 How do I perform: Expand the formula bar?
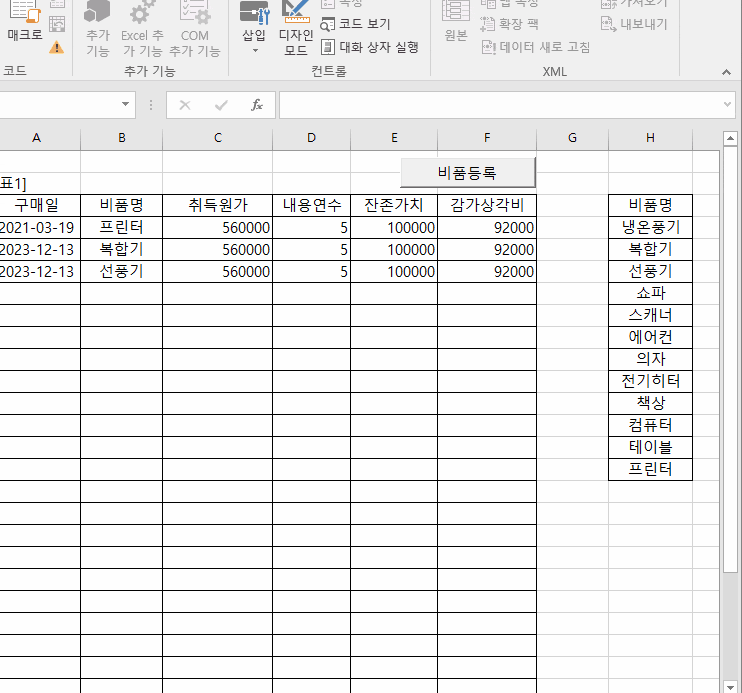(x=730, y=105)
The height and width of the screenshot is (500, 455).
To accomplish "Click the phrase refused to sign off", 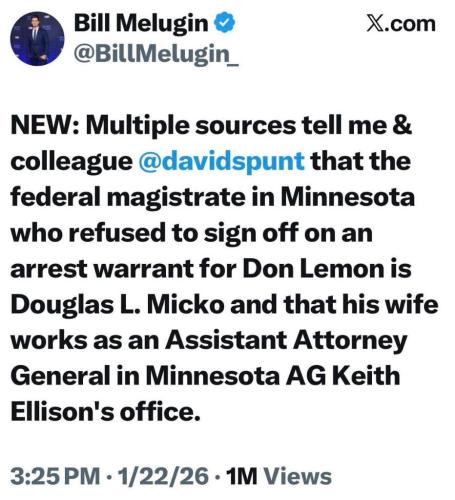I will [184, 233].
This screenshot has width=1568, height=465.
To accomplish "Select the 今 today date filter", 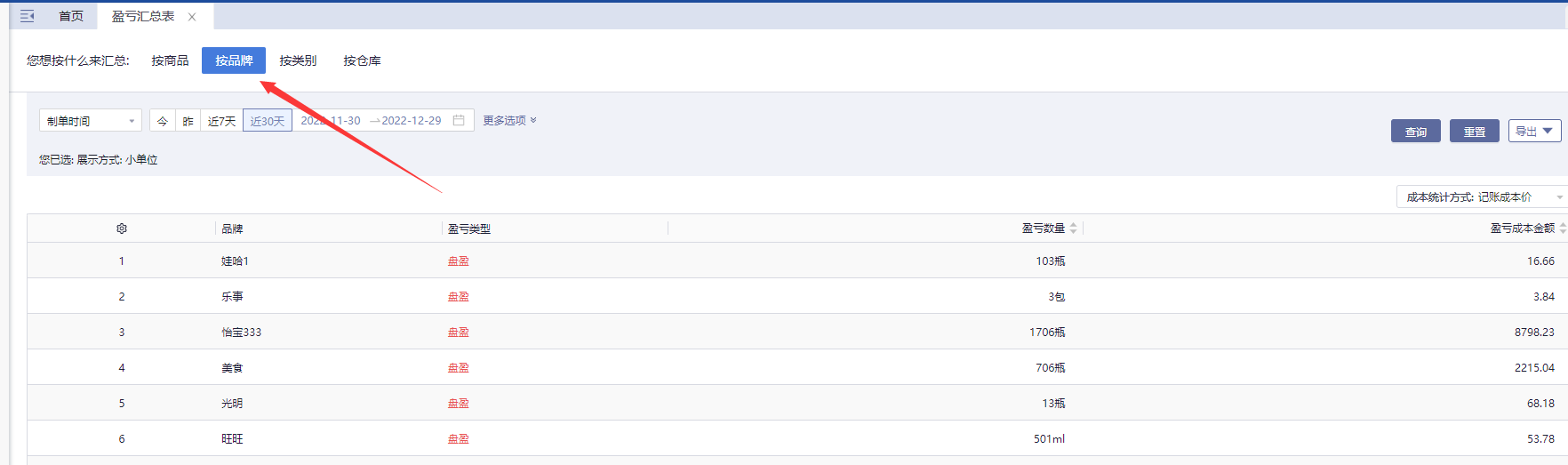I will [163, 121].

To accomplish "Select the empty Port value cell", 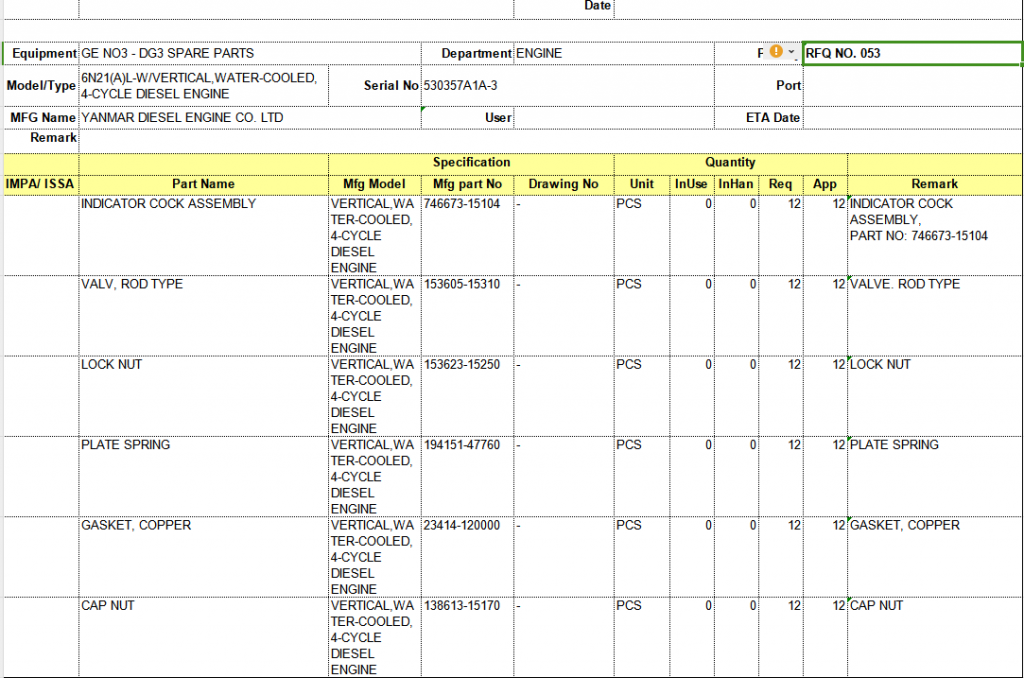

» **Task objective**: If a line in the records contains the word "width", copy it out.

» **Written solution**:
The height and width of the screenshot is (500, 455).
This screenshot has width=1568, height=465.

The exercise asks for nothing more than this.